Qué extraña la piel del otro cuando vuelve a ser del otro, recostada en la sombra contra la suya y a medida que desaparecen los efectos de los Rusos negros . Un poco pesado también cuando una trata de liberarse. Serán al menos las cuatro de la mañana considerando el tiempo de espera, con la mirada clavada en el techo para no perturbar el sueño del comisario de abordo. No, las 2 y 36 en el despertador electrónico que está sobre la mesita de luz. El halo proyecta un cono de luz verde en el cuarto desordenado. Podría irme. Vestirme, salir en silencio de esta residencia del quai François-I ery rumbear hacia el faro, en cinco minutos llegaría a mi casa. A mi casa, es un decir. Dentro de poco van a llegar los agentes judiciales, van a embargar todas mis cosas. Podría huir. Irme a otra ciudad costera, comenzar de nuevo, eso tendría que hacer. Son las 3 y 14.

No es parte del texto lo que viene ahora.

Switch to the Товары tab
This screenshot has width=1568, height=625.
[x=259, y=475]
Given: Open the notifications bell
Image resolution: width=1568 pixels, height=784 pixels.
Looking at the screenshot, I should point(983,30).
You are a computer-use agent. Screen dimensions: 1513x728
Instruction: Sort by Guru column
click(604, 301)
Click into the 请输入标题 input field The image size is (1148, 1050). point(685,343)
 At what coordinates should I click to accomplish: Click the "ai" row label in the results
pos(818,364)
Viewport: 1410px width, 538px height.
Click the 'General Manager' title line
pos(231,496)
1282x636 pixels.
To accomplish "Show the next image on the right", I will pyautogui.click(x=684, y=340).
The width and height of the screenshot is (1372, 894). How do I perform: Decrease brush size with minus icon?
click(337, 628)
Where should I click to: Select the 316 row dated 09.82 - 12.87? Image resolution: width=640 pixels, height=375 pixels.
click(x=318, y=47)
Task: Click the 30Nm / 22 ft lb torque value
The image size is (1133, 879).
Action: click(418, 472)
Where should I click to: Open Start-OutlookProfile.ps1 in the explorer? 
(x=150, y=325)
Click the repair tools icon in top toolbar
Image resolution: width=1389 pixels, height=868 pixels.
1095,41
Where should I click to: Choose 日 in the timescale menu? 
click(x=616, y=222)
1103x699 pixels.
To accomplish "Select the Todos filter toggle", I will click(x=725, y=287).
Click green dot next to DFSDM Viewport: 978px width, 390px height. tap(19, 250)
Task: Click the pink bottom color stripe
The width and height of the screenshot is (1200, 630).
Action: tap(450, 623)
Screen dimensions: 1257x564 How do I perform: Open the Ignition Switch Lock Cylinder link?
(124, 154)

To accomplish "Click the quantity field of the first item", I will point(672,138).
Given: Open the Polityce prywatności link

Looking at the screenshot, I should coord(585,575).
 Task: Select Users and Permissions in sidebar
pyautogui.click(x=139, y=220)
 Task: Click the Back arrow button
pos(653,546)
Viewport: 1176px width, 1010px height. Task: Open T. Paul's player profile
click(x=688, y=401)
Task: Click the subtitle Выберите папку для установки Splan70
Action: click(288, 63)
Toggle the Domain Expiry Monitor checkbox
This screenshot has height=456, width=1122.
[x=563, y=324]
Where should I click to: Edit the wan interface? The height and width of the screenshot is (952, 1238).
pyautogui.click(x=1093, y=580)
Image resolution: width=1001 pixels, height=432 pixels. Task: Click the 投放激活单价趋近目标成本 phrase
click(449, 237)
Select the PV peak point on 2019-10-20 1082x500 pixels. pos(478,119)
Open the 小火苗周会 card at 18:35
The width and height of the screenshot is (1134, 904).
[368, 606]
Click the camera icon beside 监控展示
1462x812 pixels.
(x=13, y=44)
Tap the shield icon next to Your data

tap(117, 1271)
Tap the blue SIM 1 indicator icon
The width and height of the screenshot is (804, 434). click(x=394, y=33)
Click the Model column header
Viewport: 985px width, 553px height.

Podría quedarme, desayunar, buen día señor, buen día señorita, cómo amaneció, y fue un placer conocerlo, ah ya se va de viaje, muy bien, muy bien. Podría podría podría.

A través del ventanal distingue los brazos del malecón, que protegen los barcos de recreo, mecidos por el chapoteo del agua oscura. Sigue con la mirada el contorno de los embarcaderos donde están amarradas las lanchas, los veleros, recorre el fino enrejado de los aparejos. A lo lejos se deslizan sombras, portacontenedores, buques de carga, ferris, formas negras sobre fondos negros que avanzan hacia la entrada del puerto. El horizonte palidece levemente y ella vislumbra el volumen de las nubes, el contorno de las naves que se va precisando en planos cada vez más cercanos, por fin puede leer los nombres.

Al salir de la cama en puntas de pie recupera su ropa, una media enrollada en los flecos de la alfombra, su buzo debajo de un sillón, un vestido de encaje en el bar americano. Se apoya en ese mueble para ponerse la segunda media, y roza al pasar la chaqueta del comisario de abordo, colgada del respaldo de una silla. Cierra los ojos mientras su mano se pierde en el bolsillo interior sobre la billetera, un estuche de cuero blando rellenito: la había visto anoche cuando él pagó la cuenta. Con los párpados bien cerrados, hurga en el bolsillo grande del estuche, oye el dulce estremecimiento de los billetes de banco. Luego los acerca abriendo bien grandes los ojos: hay trescientos. Qué bien.